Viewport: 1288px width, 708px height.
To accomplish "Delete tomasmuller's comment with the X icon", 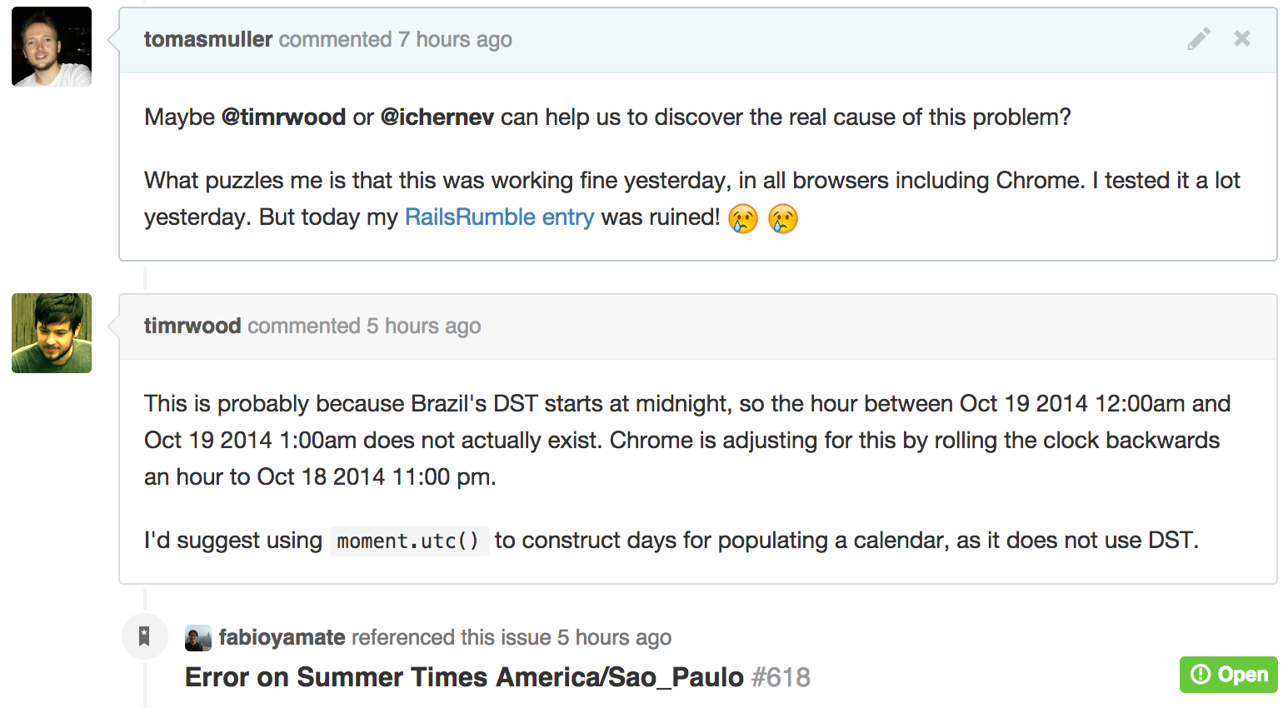I will coord(1241,38).
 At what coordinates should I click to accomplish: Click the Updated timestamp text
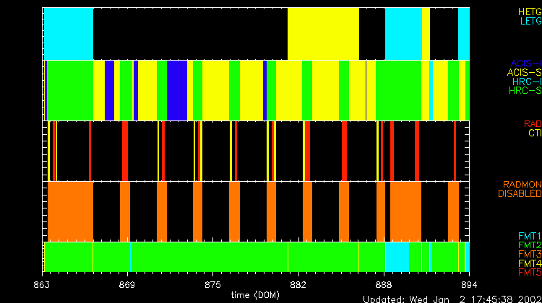pos(452,299)
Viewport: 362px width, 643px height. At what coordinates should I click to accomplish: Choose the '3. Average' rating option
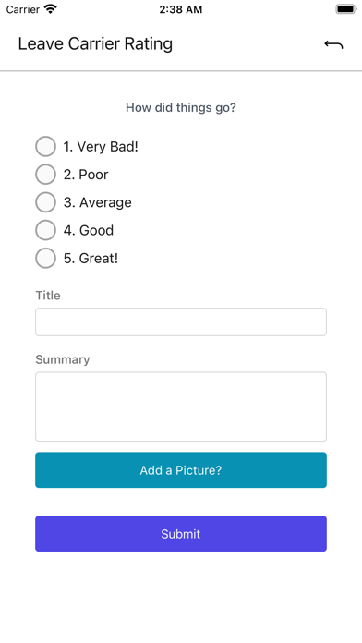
******************************
TO DO: Exactly repeat only the lines from the one with "At what coordinates should I click to accomplish: Click" to the closing line above, both included, and omit every picture.

ANSWER:
 At what coordinates should I click to accomplish: Click the Updated timestamp text
pos(452,299)
Viewport: 362px width, 643px height. At what coordinates should I click to accomplish: Choose the '3. Average' rating option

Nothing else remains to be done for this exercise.